They recruited 256 people who had been diagnosed with celiac at least five years before the study began in March, 2007, asked them if they had ever broken any bones and, if so, which. They then compared their answers to answers obtained from 530 age- and sex- matched controls with functional gastrointestinal disorders. People with other disorders that could reduce bone health – like thyroid dysfunction, rheumatoid arthritis, inflammatory bowel disease, and diabetes – as well as those taking vitamin D, steroids, calcium supplements or other medications that could affect bone metabolism were excluded.
They found that celiacs had a higher rate and risk of first peripheral fracture before diagnosis – but this effect only achieved statistical significance for men. This increased risk was also associated with a classical clinical presentation; those with atypical or silent forms of celiac did not exhibit the same risk. Although the finding that being male increases a celiac’s risk of peripheral fractures is intriguing, it must be borne out by larger studies – only 42 of the 256 celiacs included in this study were male. After maintaining a gluten free diet for five years, the elevated risk of fractures was gone.

┄┄┄┄┄┄

Problem requirements =
Continue the text about celiac disease and bone fractures, beginning after its last sentence. The rows that come next are separate material and have no connection to the text on celiac disease and fractures.

┄┄┄┄┄┄

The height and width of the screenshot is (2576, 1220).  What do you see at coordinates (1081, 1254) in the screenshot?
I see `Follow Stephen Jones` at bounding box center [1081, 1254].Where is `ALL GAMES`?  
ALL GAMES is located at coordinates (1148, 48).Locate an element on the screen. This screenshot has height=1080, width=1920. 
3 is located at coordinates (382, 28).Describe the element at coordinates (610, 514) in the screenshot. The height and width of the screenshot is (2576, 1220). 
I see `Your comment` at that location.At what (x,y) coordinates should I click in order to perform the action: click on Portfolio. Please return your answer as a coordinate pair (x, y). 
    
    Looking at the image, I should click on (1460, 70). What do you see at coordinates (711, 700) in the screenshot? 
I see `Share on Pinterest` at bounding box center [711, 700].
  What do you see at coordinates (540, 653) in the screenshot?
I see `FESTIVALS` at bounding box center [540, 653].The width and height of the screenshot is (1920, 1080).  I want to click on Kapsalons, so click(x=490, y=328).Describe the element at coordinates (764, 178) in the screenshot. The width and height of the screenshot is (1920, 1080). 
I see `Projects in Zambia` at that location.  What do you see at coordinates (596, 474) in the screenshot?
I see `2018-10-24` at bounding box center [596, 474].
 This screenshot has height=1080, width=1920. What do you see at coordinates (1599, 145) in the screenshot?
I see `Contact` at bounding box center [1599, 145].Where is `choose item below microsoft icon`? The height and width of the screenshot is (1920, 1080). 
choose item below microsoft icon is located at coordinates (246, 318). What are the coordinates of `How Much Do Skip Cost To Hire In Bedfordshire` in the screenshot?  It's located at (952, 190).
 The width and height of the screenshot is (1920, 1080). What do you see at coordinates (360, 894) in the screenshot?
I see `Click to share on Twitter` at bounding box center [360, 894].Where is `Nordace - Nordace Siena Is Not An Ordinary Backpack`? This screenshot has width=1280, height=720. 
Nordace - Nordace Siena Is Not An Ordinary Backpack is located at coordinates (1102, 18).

┄┄┄┄┄┄

Response =
The authors speculate that eliminating gluten may reduce the risk of fractures in celiac patients not necessarily by increasing bone mass and mineral density, but by improving body mass and fat/ muscle composition, nutritional status, and bone architecture.
Despite its limited scope, the take home message of this study is clear; if you have celiac disease, strictly adhering to a gluten free diet is good not just for your intestines, immune system, and skin; it is also good for your bones.